Gehen oder bleiben? Das ist die Frage, die sich die jungen Spanier Cristina (24) und Velmar (30) stellen. Ein Pro und Contra.

Gehen oder bleiben? Das ist eine Frage, die sich viele junge SpanierInnen in diesen Tagen wohl häufig stellen. Bild: dapd

GEHEN! Die meisten aus meinem Freundeskreis sind schon ins Ausland gegangen: Nach Deutschland, nach Frankreich, nach Großbritannien, in die USA, zwei sind sogar nach Australien ausgewandert. Jeder, der heute die Uni abschließt, kann gut Englisch sprechen. Keine Fremdsprachenkenntnisse zu haben, das kann sich niemand mehr leisten. Wer kann, der geht, vor allem natürlich die Leute, die studiert haben und hohe Ansprüche an ihren Arbeitsplatz stellen.

Ich habe gerade mein Studium abgeschlossen, Industriedesign. Da lernt man, wie man Möbel gestaltet, Haushalts- oder Elektrogeräte. Also Sachen, die von Verbrauchern genutzt werden. Ich habe einen guten Abschluss – einen Job habe ich bislang trotzdem nicht gefunden. Als ich anfing zu studieren, sah alles noch ganz rosig aus: Die Berufsaussichten waren gut, wer damals seinen Abschluss gemacht hatte, der bekam immer einen Job. Während des Studiums gab es dann jedes Jahr mehr Absolventen, die es nicht mehr so einfach hatten. Und ich dachte: oh je.

Im Juli bin ich dann mit einer Reihe von Praktika fertig geworden, die ich über ein Jahr lang gemacht habe. Ich hatte eigentlich gehofft, danach etwas zu finden und hier in Spanien bleiben zu können, aber danach sieht es derzeit nicht aus. Die Situation ist gerade so instabil, man weiß überhaupt nicht, was die Zukunft bringt. Wird es besser? Wird es noch schlechter?

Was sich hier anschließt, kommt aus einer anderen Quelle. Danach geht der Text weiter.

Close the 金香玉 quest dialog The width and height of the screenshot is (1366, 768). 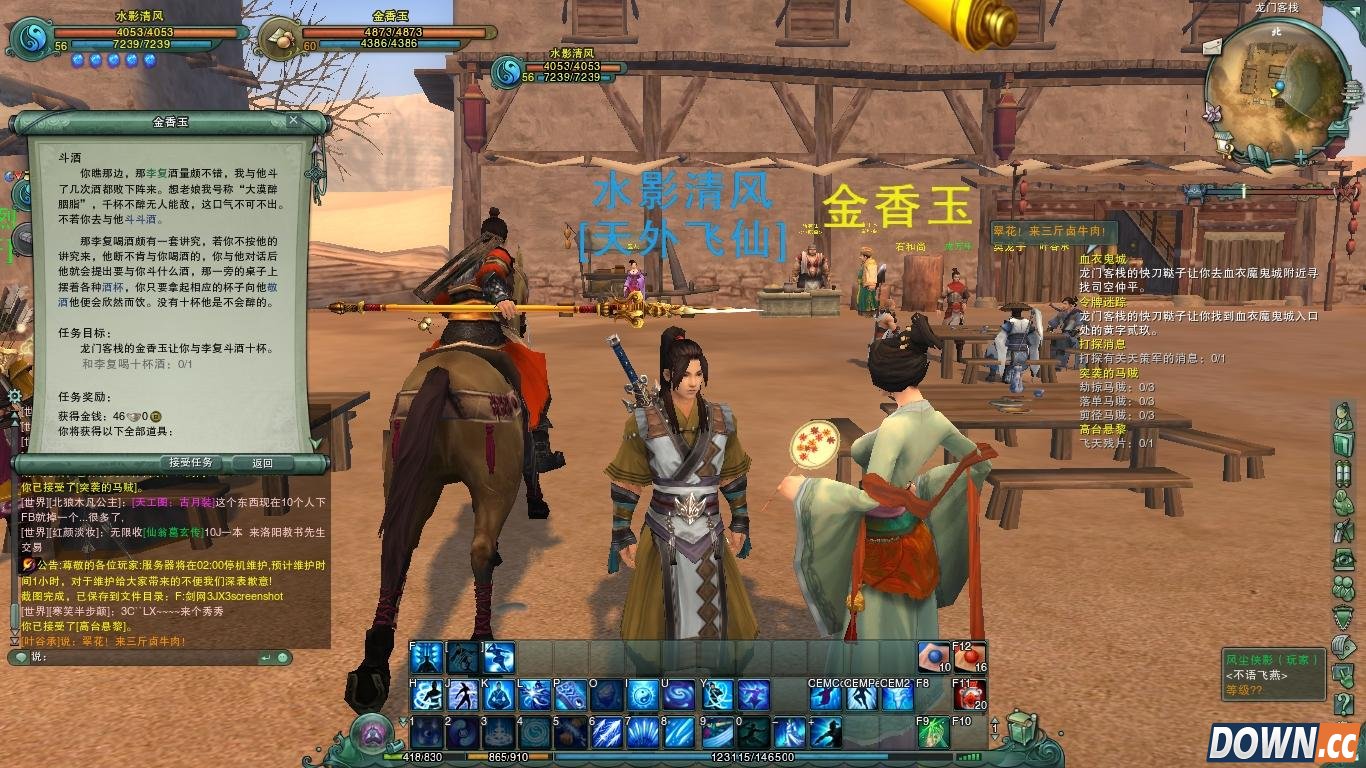[x=293, y=121]
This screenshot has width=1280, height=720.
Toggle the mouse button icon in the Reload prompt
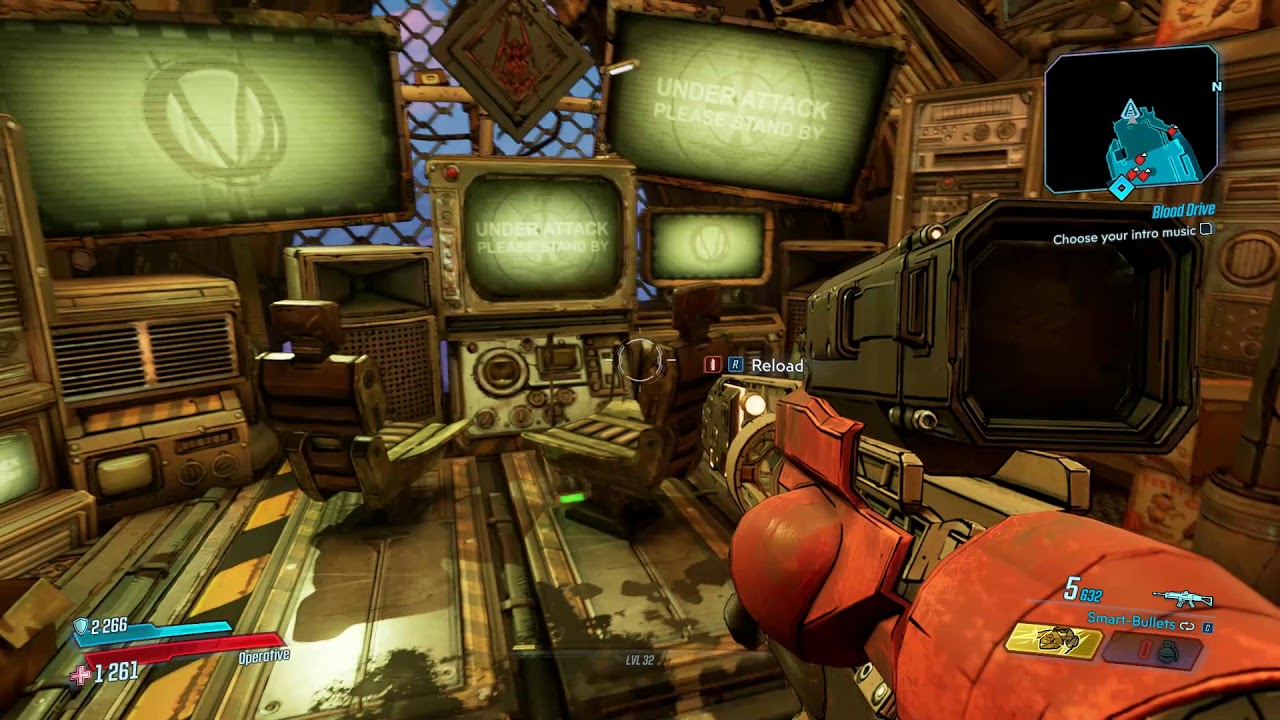pos(712,364)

Bricht alles zusammen? Überhaupt Arbeit zu finden ist schon schwer, und dann noch eine, die mich interessiert …

Mit diesem Gedanken habe ich auch im vergangenen Jahr angefangen, Deutsch zu lernen. Englisch und Französisch spreche ich schon, während meines Studiums habe ich ein Auslandssemester in den Niederlanden verbracht. Gerade mache ich einen Intensivkurs am Goethe-Institut in Barcelona. Jetzt kann ich darauf hinarbeiten, mich auf Deutsch bewerben zu können. Denn nach allem, was man hier hört, werden in Deutschland Arbeitskräfte gesucht. Dafür muss ich natürlich die Sprache können.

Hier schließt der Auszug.